• RECORD EXTRACTS:
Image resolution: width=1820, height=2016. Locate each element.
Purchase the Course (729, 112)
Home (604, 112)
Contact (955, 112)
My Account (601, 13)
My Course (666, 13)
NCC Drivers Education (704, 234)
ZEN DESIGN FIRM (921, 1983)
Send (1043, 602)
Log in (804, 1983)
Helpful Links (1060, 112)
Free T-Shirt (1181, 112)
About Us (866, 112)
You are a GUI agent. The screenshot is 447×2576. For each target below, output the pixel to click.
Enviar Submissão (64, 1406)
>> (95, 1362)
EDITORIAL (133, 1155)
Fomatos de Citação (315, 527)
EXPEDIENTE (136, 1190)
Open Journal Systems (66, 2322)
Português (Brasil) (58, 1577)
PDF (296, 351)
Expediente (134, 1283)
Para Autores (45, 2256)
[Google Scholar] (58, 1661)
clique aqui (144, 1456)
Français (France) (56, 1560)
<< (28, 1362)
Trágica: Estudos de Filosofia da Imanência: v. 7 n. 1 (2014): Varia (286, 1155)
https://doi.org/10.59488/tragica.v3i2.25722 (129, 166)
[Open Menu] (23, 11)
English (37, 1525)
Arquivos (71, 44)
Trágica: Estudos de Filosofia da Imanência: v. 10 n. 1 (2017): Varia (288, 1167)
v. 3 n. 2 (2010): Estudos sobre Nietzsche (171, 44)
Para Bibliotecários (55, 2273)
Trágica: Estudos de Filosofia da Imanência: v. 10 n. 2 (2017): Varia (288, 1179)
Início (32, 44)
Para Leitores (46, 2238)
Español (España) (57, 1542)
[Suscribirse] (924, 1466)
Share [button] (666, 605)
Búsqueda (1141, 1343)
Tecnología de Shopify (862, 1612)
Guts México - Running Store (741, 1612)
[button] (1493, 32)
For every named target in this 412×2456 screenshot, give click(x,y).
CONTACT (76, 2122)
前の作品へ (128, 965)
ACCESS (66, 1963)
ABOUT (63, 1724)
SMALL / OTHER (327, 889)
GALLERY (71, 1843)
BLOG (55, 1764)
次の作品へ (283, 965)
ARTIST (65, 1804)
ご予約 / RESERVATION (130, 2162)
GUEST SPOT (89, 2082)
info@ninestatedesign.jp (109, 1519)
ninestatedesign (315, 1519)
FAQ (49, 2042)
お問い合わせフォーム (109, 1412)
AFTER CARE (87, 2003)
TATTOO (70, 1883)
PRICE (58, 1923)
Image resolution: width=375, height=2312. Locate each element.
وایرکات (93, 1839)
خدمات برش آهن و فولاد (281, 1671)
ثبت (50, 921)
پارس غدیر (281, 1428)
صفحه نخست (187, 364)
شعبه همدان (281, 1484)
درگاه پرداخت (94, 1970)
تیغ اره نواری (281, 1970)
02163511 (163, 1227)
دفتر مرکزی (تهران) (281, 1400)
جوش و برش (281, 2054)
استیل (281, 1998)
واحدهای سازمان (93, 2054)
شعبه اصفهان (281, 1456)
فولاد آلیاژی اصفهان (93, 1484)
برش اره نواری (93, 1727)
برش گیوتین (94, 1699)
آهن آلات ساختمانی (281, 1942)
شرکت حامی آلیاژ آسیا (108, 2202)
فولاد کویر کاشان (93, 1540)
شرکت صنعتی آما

• TRY IT:
Reproduce the final stretch of the data above: every line from the one holding "برش گیوتین (94, 1699)" through the end, inclusive, exactly as written and nothing else.

• COMPLETED TASK:
برش گیوتین (94, 1699)
آهن آلات ساختمانی (281, 1942)
شرکت حامی آلیاژ آسیا (108, 2202)
فولاد کویر کاشان (93, 1540)
شرکت صنعتی آما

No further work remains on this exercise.